┌────────

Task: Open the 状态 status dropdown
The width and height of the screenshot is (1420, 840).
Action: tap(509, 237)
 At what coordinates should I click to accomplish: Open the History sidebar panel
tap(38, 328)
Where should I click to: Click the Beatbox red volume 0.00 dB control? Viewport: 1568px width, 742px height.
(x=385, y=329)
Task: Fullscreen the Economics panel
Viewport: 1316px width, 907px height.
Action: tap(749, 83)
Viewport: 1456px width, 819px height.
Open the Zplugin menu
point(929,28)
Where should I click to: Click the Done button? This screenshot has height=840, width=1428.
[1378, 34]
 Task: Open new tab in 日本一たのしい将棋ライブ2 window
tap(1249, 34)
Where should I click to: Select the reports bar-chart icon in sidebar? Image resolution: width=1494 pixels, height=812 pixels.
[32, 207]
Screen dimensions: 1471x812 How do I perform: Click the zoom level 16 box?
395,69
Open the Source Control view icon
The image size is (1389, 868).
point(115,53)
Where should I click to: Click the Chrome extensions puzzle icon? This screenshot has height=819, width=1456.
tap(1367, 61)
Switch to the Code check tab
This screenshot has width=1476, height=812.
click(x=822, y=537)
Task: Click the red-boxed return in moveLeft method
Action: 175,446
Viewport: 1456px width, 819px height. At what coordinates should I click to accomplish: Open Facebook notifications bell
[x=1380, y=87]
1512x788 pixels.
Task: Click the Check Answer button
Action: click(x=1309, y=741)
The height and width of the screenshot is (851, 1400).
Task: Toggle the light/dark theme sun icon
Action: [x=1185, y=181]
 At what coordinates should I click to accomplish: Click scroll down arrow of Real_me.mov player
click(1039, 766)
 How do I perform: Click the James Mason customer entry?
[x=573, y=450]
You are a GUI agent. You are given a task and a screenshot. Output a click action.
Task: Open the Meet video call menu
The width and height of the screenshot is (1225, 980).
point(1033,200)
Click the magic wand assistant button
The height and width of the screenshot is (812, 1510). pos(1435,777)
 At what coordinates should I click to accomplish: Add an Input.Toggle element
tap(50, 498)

└────────

ASSIGNMENT - Copy out the entire listing exactly.

ANSWER BELOW -
Task: Open the 状态 status dropdown
The width and height of the screenshot is (1420, 840).
Action: tap(509, 237)
 At what coordinates should I click to accomplish: Open the History sidebar panel
tap(38, 328)
Where should I click to: Click the Beatbox red volume 0.00 dB control? Viewport: 1568px width, 742px height.
(x=385, y=329)
Task: Fullscreen the Economics panel
Viewport: 1316px width, 907px height.
Action: tap(749, 83)
Viewport: 1456px width, 819px height.
Open the Zplugin menu
point(929,28)
Where should I click to: Click the Done button? This screenshot has height=840, width=1428.
[1378, 34]
 Task: Open new tab in 日本一たのしい将棋ライブ2 window
tap(1249, 34)
Where should I click to: Select the reports bar-chart icon in sidebar? Image resolution: width=1494 pixels, height=812 pixels.
[32, 207]
Screen dimensions: 1471x812 How do I perform: Click the zoom level 16 box?
395,69
Open the Source Control view icon
The image size is (1389, 868).
point(115,53)
Where should I click to: Click the Chrome extensions puzzle icon? This screenshot has height=819, width=1456.
tap(1367, 61)
Switch to the Code check tab
This screenshot has width=1476, height=812.
click(x=822, y=537)
Task: Click the red-boxed return in moveLeft method
Action: 175,446
Viewport: 1456px width, 819px height. At what coordinates should I click to accomplish: Open Facebook notifications bell
[x=1380, y=87]
1512x788 pixels.
Task: Click the Check Answer button
Action: click(x=1309, y=741)
The height and width of the screenshot is (851, 1400).
Task: Toggle the light/dark theme sun icon
Action: [x=1185, y=181]
 At what coordinates should I click to accomplish: Click scroll down arrow of Real_me.mov player
click(1039, 766)
 How do I perform: Click the James Mason customer entry?
[x=573, y=450]
You are a GUI agent. You are given a task and a screenshot. Output a click action.
Task: Open the Meet video call menu
The width and height of the screenshot is (1225, 980).
point(1033,200)
Click the magic wand assistant button
The height and width of the screenshot is (812, 1510). pos(1435,777)
 At what coordinates should I click to accomplish: Add an Input.Toggle element
tap(50, 498)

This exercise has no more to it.